The National Reformed Presbyterian Church of Bolivia also called from Reformed Presbyterian Church of Bolivia (in Spanish Iglesia Presbiteriana Reformada Nacional de Bolivia or IPRNB) is a reformed denomination in Bolivia, founded in 2006, by pastors Miguel Condoretti and Christian Villa. The denomination spread throughout the country, with churches in La Paz and El Alto. On April 23, 2022, its Presbytery was formally organized, with the help of the Reformed Presbyterian Church of North America.

== History ==

Presbyterianism arrived in Bolivia in 1987, when missionaries from the Presbyterian Church in Korea (TongHap) founded the Evangelical Presbyterian Church in Bolivia. Later, missionaries from the Presbyterian Church of Brazil started the Presbyterian Church in Bolivia in 1988.

In 2006, Pastors Miguel Condoretti and Cristian Vila founded the Reformed National Presbyterian Church of Bolivia (IPRNB). From converting people and planting churches, the denomination spread throughout the country. Churches were founded in La Paz and El Alto.

In 2018, the denomination contacted the Reformed Presbyterian Church of North America, which provided assistance to the denomination in preparing workers and recommendations on church organization.

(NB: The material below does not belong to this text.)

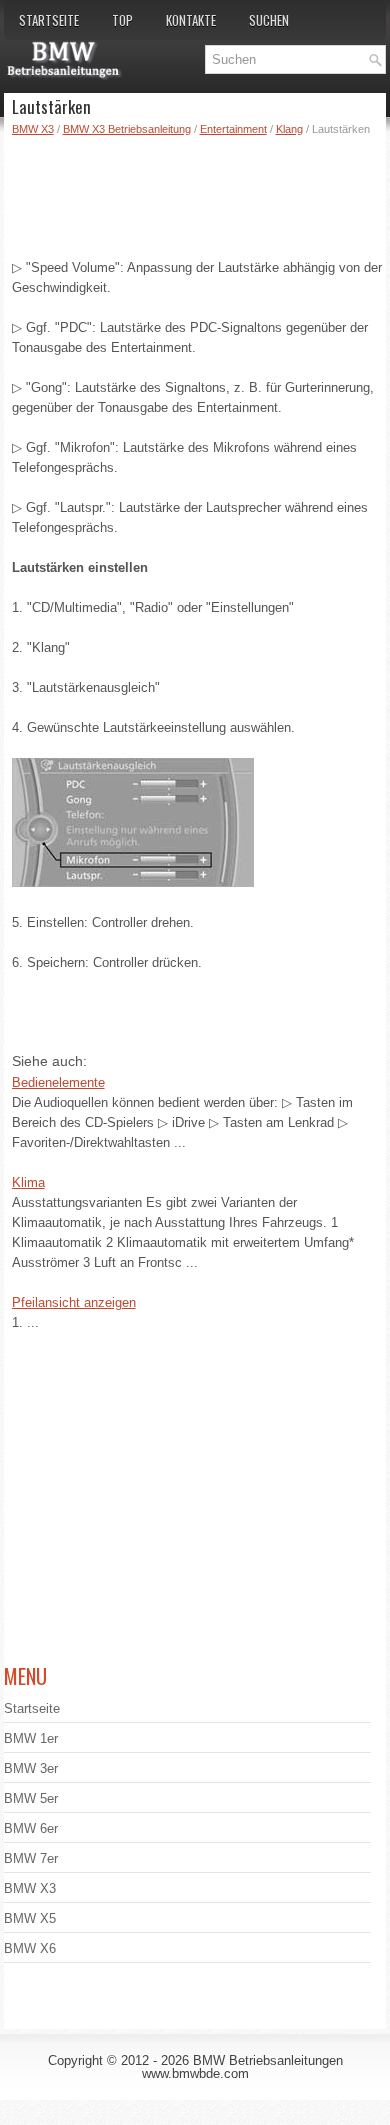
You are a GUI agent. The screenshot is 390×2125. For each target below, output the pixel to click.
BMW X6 (30, 1948)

On April 23, 2022, its Presbytery was formally organized and Rev. Cristian Vila was elected moderator of the denomination.

== Doctrine ==

The IEPB adopts the Westminster Confession of Faith, the Westminster Larger Catechism and the Westminster Shorter Catechism. The denomination differs from other Presbyterian denominations in the country in that it opposes women's ordination, practices exclusive psalmody, and Sunday keeping.